BEGIN Data shown
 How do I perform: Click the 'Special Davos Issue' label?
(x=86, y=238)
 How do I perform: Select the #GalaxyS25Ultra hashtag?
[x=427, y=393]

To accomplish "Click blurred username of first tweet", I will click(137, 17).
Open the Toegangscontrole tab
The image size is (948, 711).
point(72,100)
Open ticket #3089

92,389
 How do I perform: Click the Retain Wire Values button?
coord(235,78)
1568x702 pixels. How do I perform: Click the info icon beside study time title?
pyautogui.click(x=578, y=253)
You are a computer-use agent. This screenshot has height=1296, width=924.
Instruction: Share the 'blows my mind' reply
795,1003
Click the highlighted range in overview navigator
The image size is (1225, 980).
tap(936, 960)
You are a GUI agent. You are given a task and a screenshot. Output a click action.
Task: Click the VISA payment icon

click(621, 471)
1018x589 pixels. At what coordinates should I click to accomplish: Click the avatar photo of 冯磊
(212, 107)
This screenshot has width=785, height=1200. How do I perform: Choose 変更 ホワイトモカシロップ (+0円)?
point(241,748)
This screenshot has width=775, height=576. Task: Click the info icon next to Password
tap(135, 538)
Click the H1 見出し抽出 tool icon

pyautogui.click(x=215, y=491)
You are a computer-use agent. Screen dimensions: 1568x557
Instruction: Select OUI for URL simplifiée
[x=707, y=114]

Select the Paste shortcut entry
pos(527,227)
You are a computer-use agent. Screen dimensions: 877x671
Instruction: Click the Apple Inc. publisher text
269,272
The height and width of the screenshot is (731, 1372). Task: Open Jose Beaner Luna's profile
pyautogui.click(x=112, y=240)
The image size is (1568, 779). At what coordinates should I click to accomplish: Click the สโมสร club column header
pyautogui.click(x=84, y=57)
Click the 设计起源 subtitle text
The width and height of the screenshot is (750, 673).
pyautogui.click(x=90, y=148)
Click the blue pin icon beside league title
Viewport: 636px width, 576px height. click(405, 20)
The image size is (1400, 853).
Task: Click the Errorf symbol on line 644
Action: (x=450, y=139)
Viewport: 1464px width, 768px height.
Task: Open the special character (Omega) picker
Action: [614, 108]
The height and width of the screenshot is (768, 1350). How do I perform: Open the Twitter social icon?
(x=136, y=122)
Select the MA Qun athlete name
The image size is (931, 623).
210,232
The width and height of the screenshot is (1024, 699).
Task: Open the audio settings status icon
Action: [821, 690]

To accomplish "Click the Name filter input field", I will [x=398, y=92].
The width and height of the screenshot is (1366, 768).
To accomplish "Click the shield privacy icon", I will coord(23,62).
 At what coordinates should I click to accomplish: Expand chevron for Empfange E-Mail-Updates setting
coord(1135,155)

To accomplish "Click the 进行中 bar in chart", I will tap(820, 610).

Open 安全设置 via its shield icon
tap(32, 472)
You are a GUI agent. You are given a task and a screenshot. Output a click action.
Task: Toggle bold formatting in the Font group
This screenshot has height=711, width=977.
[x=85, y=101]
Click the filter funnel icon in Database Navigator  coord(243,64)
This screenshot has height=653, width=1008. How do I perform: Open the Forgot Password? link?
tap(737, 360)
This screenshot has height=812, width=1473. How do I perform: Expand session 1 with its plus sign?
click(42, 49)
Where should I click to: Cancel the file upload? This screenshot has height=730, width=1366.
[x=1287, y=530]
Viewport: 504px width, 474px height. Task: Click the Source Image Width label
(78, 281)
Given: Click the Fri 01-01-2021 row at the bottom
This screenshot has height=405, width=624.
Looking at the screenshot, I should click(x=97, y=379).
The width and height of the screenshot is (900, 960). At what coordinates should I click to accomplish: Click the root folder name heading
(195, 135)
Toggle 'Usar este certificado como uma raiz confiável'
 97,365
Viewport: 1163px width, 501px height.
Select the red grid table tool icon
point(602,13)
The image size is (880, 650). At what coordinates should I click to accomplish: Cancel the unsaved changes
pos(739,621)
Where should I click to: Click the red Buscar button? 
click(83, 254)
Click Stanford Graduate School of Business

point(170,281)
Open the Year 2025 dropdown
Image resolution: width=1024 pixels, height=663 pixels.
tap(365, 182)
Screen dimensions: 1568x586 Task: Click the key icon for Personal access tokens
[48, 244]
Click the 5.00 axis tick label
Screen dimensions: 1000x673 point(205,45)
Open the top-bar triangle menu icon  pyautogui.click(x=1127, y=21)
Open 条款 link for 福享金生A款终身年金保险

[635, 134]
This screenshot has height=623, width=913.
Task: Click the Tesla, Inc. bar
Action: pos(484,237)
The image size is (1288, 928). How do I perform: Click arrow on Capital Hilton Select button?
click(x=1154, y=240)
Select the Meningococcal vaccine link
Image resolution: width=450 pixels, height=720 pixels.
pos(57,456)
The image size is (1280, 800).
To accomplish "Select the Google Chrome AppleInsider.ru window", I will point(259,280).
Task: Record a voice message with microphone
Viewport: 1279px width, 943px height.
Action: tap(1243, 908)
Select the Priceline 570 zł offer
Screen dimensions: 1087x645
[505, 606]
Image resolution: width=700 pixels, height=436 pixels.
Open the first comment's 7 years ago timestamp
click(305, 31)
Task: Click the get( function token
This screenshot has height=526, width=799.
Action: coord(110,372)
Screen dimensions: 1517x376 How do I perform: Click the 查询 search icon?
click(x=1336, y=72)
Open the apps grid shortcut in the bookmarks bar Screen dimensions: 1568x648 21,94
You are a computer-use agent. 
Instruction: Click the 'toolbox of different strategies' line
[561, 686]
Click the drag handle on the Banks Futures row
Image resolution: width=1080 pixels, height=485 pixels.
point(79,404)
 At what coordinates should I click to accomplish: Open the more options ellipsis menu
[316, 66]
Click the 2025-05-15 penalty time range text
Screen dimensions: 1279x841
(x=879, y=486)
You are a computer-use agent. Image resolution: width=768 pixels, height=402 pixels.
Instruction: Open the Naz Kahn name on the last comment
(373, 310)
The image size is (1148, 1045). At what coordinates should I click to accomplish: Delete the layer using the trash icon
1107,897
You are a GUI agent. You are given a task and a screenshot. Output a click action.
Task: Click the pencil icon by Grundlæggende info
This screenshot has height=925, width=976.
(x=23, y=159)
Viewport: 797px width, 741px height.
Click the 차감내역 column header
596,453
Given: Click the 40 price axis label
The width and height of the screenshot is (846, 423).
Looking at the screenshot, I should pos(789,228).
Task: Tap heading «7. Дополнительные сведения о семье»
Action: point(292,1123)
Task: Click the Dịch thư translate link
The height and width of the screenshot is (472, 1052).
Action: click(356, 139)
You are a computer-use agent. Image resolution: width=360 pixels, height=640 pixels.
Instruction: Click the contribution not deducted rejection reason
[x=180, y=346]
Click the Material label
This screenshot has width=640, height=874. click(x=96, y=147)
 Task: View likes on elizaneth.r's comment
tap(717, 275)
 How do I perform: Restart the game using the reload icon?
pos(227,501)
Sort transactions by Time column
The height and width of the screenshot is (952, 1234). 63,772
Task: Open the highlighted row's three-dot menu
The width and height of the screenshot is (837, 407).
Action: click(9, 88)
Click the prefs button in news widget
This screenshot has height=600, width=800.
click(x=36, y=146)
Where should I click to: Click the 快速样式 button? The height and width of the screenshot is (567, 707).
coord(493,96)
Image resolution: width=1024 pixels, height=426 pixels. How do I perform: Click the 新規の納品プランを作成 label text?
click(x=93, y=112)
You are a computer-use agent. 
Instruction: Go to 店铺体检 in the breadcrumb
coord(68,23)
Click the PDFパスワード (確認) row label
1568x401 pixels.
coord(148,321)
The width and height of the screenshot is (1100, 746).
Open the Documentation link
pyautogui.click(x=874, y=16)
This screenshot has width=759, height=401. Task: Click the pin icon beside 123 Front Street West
END Data shown
**The task:** For each line shown above, write an exact copy.

**Exercise output:**
 How do I perform: Click the 'Special Davos Issue' label?
(x=86, y=238)
 How do I perform: Select the #GalaxyS25Ultra hashtag?
[x=427, y=393]

To accomplish "Click blurred username of first tweet", I will click(137, 17).
Open the Toegangscontrole tab
The image size is (948, 711).
point(72,100)
Open ticket #3089

92,389
 How do I perform: Click the Retain Wire Values button?
coord(235,78)
1568x702 pixels. How do I perform: Click the info icon beside study time title?
pyautogui.click(x=578, y=253)
You are a computer-use agent. This screenshot has height=1296, width=924.
Instruction: Share the 'blows my mind' reply
795,1003
Click the highlighted range in overview navigator
The image size is (1225, 980).
tap(936, 960)
You are a GUI agent. You are given a task and a screenshot. Output a click action.
Task: Click the VISA payment icon

click(621, 471)
1018x589 pixels. At what coordinates should I click to accomplish: Click the avatar photo of 冯磊
(212, 107)
This screenshot has width=785, height=1200. How do I perform: Choose 変更 ホワイトモカシロップ (+0円)?
point(241,748)
This screenshot has width=775, height=576. Task: Click the info icon next to Password
tap(135, 538)
Click the H1 見出し抽出 tool icon

pyautogui.click(x=215, y=491)
You are a computer-use agent. Screen dimensions: 1568x557
Instruction: Select OUI for URL simplifiée
[x=707, y=114]

Select the Paste shortcut entry
pos(527,227)
You are a computer-use agent. Screen dimensions: 877x671
Instruction: Click the Apple Inc. publisher text
269,272
The height and width of the screenshot is (731, 1372). Task: Open Jose Beaner Luna's profile
pyautogui.click(x=112, y=240)
The image size is (1568, 779). At what coordinates should I click to accomplish: Click the สโมสร club column header
pyautogui.click(x=84, y=57)
Click the 设计起源 subtitle text
The width and height of the screenshot is (750, 673).
pyautogui.click(x=90, y=148)
Click the blue pin icon beside league title
Viewport: 636px width, 576px height. click(405, 20)
The image size is (1400, 853).
Task: Click the Errorf symbol on line 644
Action: (x=450, y=139)
Viewport: 1464px width, 768px height.
Task: Open the special character (Omega) picker
Action: [614, 108]
The height and width of the screenshot is (768, 1350). How do I perform: Open the Twitter social icon?
(x=136, y=122)
Select the MA Qun athlete name
The image size is (931, 623).
210,232
The width and height of the screenshot is (1024, 699).
Task: Open the audio settings status icon
Action: [821, 690]

To accomplish "Click the Name filter input field", I will [x=398, y=92].
The width and height of the screenshot is (1366, 768).
To accomplish "Click the shield privacy icon", I will coord(23,62).
 At what coordinates should I click to accomplish: Expand chevron for Empfange E-Mail-Updates setting
coord(1135,155)

To accomplish "Click the 进行中 bar in chart", I will tap(820, 610).

Open 安全设置 via its shield icon
tap(32, 472)
You are a GUI agent. You are given a task and a screenshot. Output a click action.
Task: Toggle bold formatting in the Font group
This screenshot has height=711, width=977.
[x=85, y=101]
Click the filter funnel icon in Database Navigator  coord(243,64)
This screenshot has height=653, width=1008. How do I perform: Open the Forgot Password? link?
tap(737, 360)
This screenshot has height=812, width=1473. How do I perform: Expand session 1 with its plus sign?
click(42, 49)
Where should I click to: Cancel the file upload? This screenshot has height=730, width=1366.
[x=1287, y=530]
Viewport: 504px width, 474px height. Task: Click the Source Image Width label
(78, 281)
Given: Click the Fri 01-01-2021 row at the bottom
This screenshot has height=405, width=624.
Looking at the screenshot, I should click(x=97, y=379).
The width and height of the screenshot is (900, 960). At what coordinates should I click to accomplish: Click the root folder name heading
(195, 135)
Toggle 'Usar este certificado como uma raiz confiável'
 97,365
Viewport: 1163px width, 501px height.
Select the red grid table tool icon
point(602,13)
The image size is (880, 650). At what coordinates should I click to accomplish: Cancel the unsaved changes
pos(739,621)
Where should I click to: Click the red Buscar button? 
click(83, 254)
Click Stanford Graduate School of Business

point(170,281)
Open the Year 2025 dropdown
Image resolution: width=1024 pixels, height=663 pixels.
tap(365, 182)
Screen dimensions: 1568x586 Task: Click the key icon for Personal access tokens
[48, 244]
Click the 5.00 axis tick label
Screen dimensions: 1000x673 point(205,45)
Open the top-bar triangle menu icon  pyautogui.click(x=1127, y=21)
Open 条款 link for 福享金生A款终身年金保险

[635, 134]
This screenshot has height=623, width=913.
Task: Click the Tesla, Inc. bar
Action: pos(484,237)
The image size is (1288, 928). How do I perform: Click arrow on Capital Hilton Select button?
click(x=1154, y=240)
Select the Meningococcal vaccine link
Image resolution: width=450 pixels, height=720 pixels.
pos(57,456)
The image size is (1280, 800).
To accomplish "Select the Google Chrome AppleInsider.ru window", I will point(259,280).
Task: Record a voice message with microphone
Viewport: 1279px width, 943px height.
Action: tap(1243, 908)
Select the Priceline 570 zł offer
Screen dimensions: 1087x645
[505, 606]
Image resolution: width=700 pixels, height=436 pixels.
Open the first comment's 7 years ago timestamp
click(305, 31)
Task: Click the get( function token
This screenshot has height=526, width=799.
Action: coord(110,372)
Screen dimensions: 1517x376 How do I perform: Click the 查询 search icon?
click(x=1336, y=72)
Open the apps grid shortcut in the bookmarks bar Screen dimensions: 1568x648 21,94
You are a computer-use agent. 
Instruction: Click the 'toolbox of different strategies' line
[561, 686]
Click the drag handle on the Banks Futures row
Image resolution: width=1080 pixels, height=485 pixels.
point(79,404)
 At what coordinates should I click to accomplish: Open the more options ellipsis menu
[316, 66]
Click the 2025-05-15 penalty time range text
Screen dimensions: 1279x841
(x=879, y=486)
You are a computer-use agent. Image resolution: width=768 pixels, height=402 pixels.
Instruction: Open the Naz Kahn name on the last comment
(373, 310)
The image size is (1148, 1045). At what coordinates should I click to accomplish: Delete the layer using the trash icon
1107,897
You are a GUI agent. You are given a task and a screenshot. Output a click action.
Task: Click the pencil icon by Grundlæggende info
This screenshot has height=925, width=976.
(x=23, y=159)
Viewport: 797px width, 741px height.
Click the 차감내역 column header
596,453
Given: Click the 40 price axis label
The width and height of the screenshot is (846, 423).
Looking at the screenshot, I should pos(789,228).
Task: Tap heading «7. Дополнительные сведения о семье»
Action: point(292,1123)
Task: Click the Dịch thư translate link
The height and width of the screenshot is (472, 1052).
Action: click(356, 139)
You are a computer-use agent. Image resolution: width=360 pixels, height=640 pixels.
Instruction: Click the contribution not deducted rejection reason
[x=180, y=346]
Click the Material label
This screenshot has width=640, height=874. click(x=96, y=147)
 Task: View likes on elizaneth.r's comment
tap(717, 275)
 How do I perform: Restart the game using the reload icon?
pos(227,501)
Sort transactions by Time column
The height and width of the screenshot is (952, 1234). 63,772
Task: Open the highlighted row's three-dot menu
The width and height of the screenshot is (837, 407).
Action: click(9, 88)
Click the prefs button in news widget
This screenshot has height=600, width=800.
click(x=36, y=146)
Where should I click to: Click the 快速样式 button? The height and width of the screenshot is (567, 707).
coord(493,96)
Image resolution: width=1024 pixels, height=426 pixels. How do I perform: Click the 新規の納品プランを作成 label text?
click(x=93, y=112)
You are a computer-use agent. 
Instruction: Go to 店铺体检 in the breadcrumb
coord(68,23)
Click the PDFパスワード (確認) row label
1568x401 pixels.
coord(148,321)
The width and height of the screenshot is (1100, 746).
Open the Documentation link
pyautogui.click(x=874, y=16)
This screenshot has width=759, height=401. Task: Click the pin icon beside 123 Front Street West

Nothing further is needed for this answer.